October 31, 2018 at 9:26 am

use std::vector and you are done 🙂

Reply
- "No Bugs" Hare says
  
  November 5, 2018 at 5:07 am
  
  For a trivial example like this one – sure, but in general it won’t be _that_ simple 🙁
  
  Reply
Jesper Nielsen says

November 1, 2018 at 7:57 pm

There is a very big difference between nulling an object reference and deleting an object imho. Setting a reference to null simply means “I don’t need to reference this object here any more”, but it doesn’t mean that it’s safe to delete the object. This is why I disagree that it can be compared to manual memory management.
I totally agree that managed languages easily run into semantic memory leaks, but these are just as easily created in unmanaged languages unless every pointer is an owning pointer.

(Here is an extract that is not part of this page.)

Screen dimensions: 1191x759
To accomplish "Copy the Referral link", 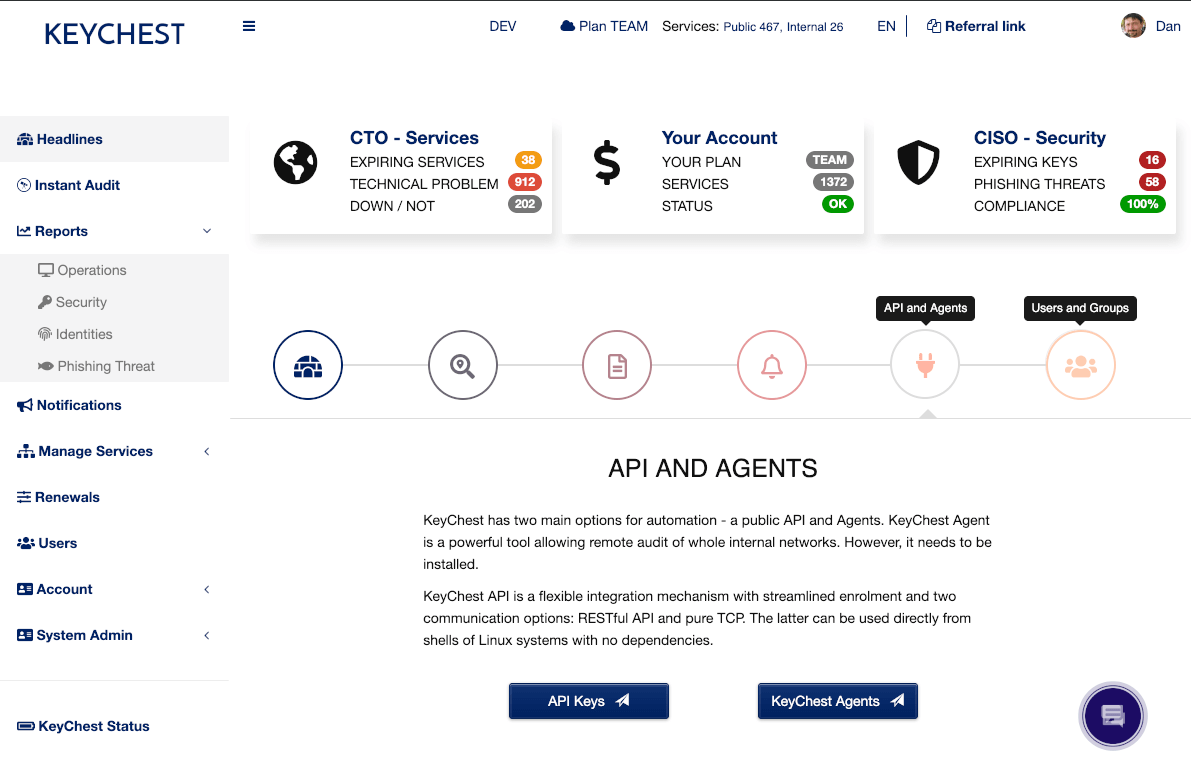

That would make it hard to implement even something as simple as a tree structure with parent pointers.
So basically – dealing with potential semantic memory leaks is still quite a bit easier than dealing with semantic AND syntactical memory leaks – although I’m sure C/C++ developers in general are probably more used to think about memory than C#/Java developers.

Reply
- "No Bugs" Hare says
  
  November 5, 2018 at 5:20 am
  
  > This is why I disagree that it can be compared to manual memory management.
  
  The claim is actually different: it is that while semantics is different, in a memory-leak-free program you still have to write “= null” at _exactly_ the same places where you’d write “delete” in C++ (cases where shared ownership is really necessary, are so rare and far between that we can safely ignore them for statistics purposes).
  
  > but these are just as easily created in unmanaged languages unless every pointer is an owning pointer. That would make it hard to implement even something as simple as a tree structure with parent pointers.
  
  It’s interesting that you’re mentioning it: right at this moment, I am in the middle of writing an article for December Overload in which article “tree structure with parent pointers” plays a very significant role 😉 .
  
  However, it _only_ means that we have to distinguish between “owning pointers” and “non-owning pointers” (which BTW can be made safe almost for free); ‘owning pointers’ will represent the tree, and parent pointers will be “non-owning pointers”.
  
  For details on implementing “non-owning pointers” in a safe manner (and efficiently) for C++, see https://accu.org/index.php/journals/2407 . And in Java we could use usual Java refs for ‘owning’ pointers, and WeakReference<> for ‘non-owning’ ones; as soon as we’re doing it (which is BTW necessary only for long-stored objects) – we’re guaranteed from memory leaks.
  
  This is actually where I am trying to get in my upcoming Overload article: that ‘owning pointer’ + ‘safe non-owning pointer’ is THE way to write (business-level) programs regardless of the programming language. And it solves ALL the memory management problems – including dangling pointers (which are detected at runtime when dereferenced), syntactic memory leaks (cannot possibly happen with owning pointers), and (most of) semantic memory leaks (at least, it is MUCH MUCH easier to understand and track them under a ‘single owner’ model).
  
  Reply
  - Jesper Nielsen says
    
    November 5, 2018 at 7:16 am
    
    There is one caveat with WeakReference though…
    If the object has gone out of scope but not yet been reclaimed by the garbage collector then get() will still return the object.
    Basically the behaviour is non-deterministic.
    
    Reply
    - "No Bugs" Hare says
      
      November 14, 2018 at 5:42 am
      
      Yes, but well – it is IMO still better than having a semantic memory leak…
      
      Reply
    - Paul says
      
      November 5, 2019 at 6:53 pm
      
      > If the object has gone out of scope but not yet been reclaimed by the garbage collector then get() will still return the object.
      
      Mhm, can you please elaborate on this? Are you talking about C++ in here?
      
      Reply
Ross Smith says

November 6, 2018 at 2:12 am

There’s still one important advantage for C++, though. In Java (and most other OO languages), reference semantics are compulsory – every object of any class type is dynamically allocated and garbage collected, making it a potential semantic memory leak. In C++, heap allocated objects, owned via pointer and needing memory management, are an unusual special case, only needed when we’re dealing with dynamically typed objects from an inheritance hierarchy, or when we want to avoid pass-by-value to save time. The vast majority of objects are allocated on the stack and just quietly clean up after themselves when they go out of scope.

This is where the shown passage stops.